N.B.: This book, The World of Pooh, contains two books: Winnie-the-Pooh and The House at Pooh Corner.

Wind in the Willows by Kenneth Grahame

Funny story: Kenneth Grahame couldn't find a publisher for Wind in the Willows, and so he sent it to the president of the United States at the time, Teddy Roosevelt, who had been a fan of his childhood memoir The Golden Age. Roosevelt didn't care for it, but his wife picked it up and started reading it to their children--and then, as Roosevelt overheard the book being read aloud, slowly came to like it and recommended it to his own American publisher. The rest is history!

I told that story because I didn't have much else to say about this book. I never read it as a kid, but I was pretty familiar with it by the cartoon film and it's various spinoffs. It tells the story of Mole and his friend Rat, and their friend Mr. Toad. Mole and Rat represent different class archetypes--Mole being the lower class and rat the middle class. They do things like go boating and walking through the woods and stuff. These sections of the book, I think, are supremely boring and their main characters awfully dull. The themes--most of which center around an appreciation for the outdoors and "simple living," along with a sort of wistful suggestion of childhood's implicit innocence. Boring.

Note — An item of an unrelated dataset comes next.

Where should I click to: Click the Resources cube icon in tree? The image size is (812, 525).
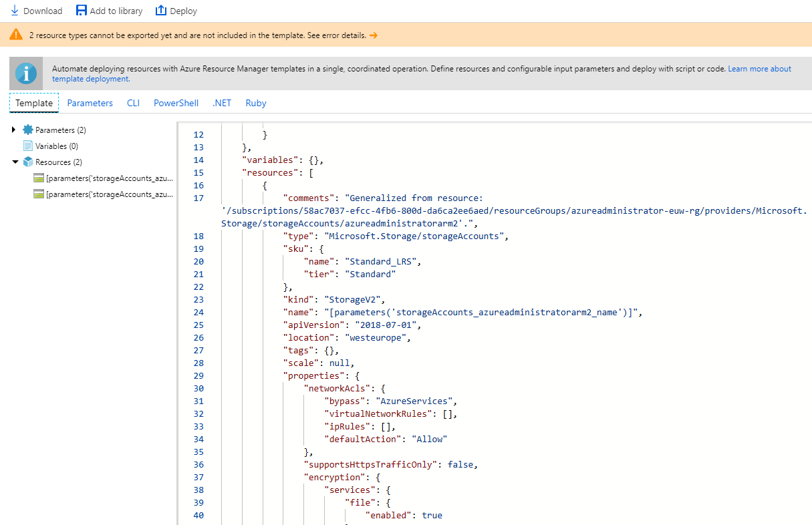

But I did like Toad--the wealthy proprietor of Toad Hall--who is the antithesis of those things: vain, proud, extravagant, and obsessive. Midway in the book Toad gets on a kick where all he does is buy automobiles and drive them like a jackass until he crashes them. Awesome. Then, after Mole and Rat try to intervene, he escapes their clutches, steals a car, crashes it, and goes to jail. Awesome. He's the quintessential id-character. When he escapes from jail by dressing as a washer-woman, he ends up back at Toad Hall to find that it's been taken over by stouts and weasels, and so he, Mole, Rat, and the not-yet-mentioned Badger storm it with pistols and swords to take it back. Not only is that badass, it's meant to mirror Odysseus' return to Ithaca disguised as a begger in The Odyssey. Wind of the Willows is loosely modeled on that epic, though the particulars seem to escape me.

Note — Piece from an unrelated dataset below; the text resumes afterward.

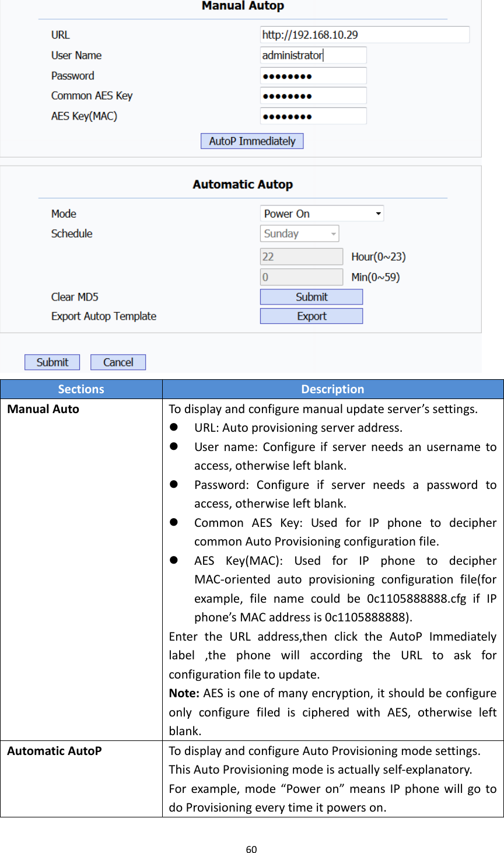
Task: Click the Manual Autop section heading
Action: click(242, 6)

WTF moment: At one point in this book, Toad brushes his hair. What.

Tuesday, November 6, 2007

All Aunt Hagar's Children by Edward P. Jones

Edward P. Jones won the Pulitzer Prize for his previous work, The Known World, which I believe was his first novel. Prior to that he had written Lost in the City, a collection of short stories, as is All Aunt Hagar’s Children.

Jones uses a wide variety of writing styles throughout this book. ‘Spanish in the Morning’ is told from the perspective of a kindergartner who skips a grade in Catholic school. ‘All Aunt Hagar’s Children’ is a brilliantly written piece of detective fiction, similar to that of Walter Mosley’s. The main character and narrator of the story, is convinced by his elderly mother and her group of friends to look into the death of the son of one of the women. It was ruled a drug overdose by the police, but there was plenty of evidence to suggest otherwise.

‘Root Worker’ was one of my favorite stories, in which a medical doctor comes to terms with her mother being healed by a root worker (at that time, thought to be nearly synonymous with a witch doctor). ‘Blindsided’ was an interesting story about a young woman who unexpectedly lost her sight while riding a bus to a Sam Cooke concert. By far my favorite story was ‘The Devil Swims Across the Anacostia River’, which was about a woman who met the Devil (sans horns and pitchfork) in a grocery store.

I like reading collections of short stories for a number of reasons. And there is something unique about the stories in Hagar. Although few of them are longer than 40 pages, they read like full-length novels. Jones is so adept at developing his characters that it hardly feels like reading short stories. Two things are central to all of these stories: the African American experience and Washington, D.C. Ranging throughout the 20th Century, each of the stories either takes place in D.C., or involves the area in some way.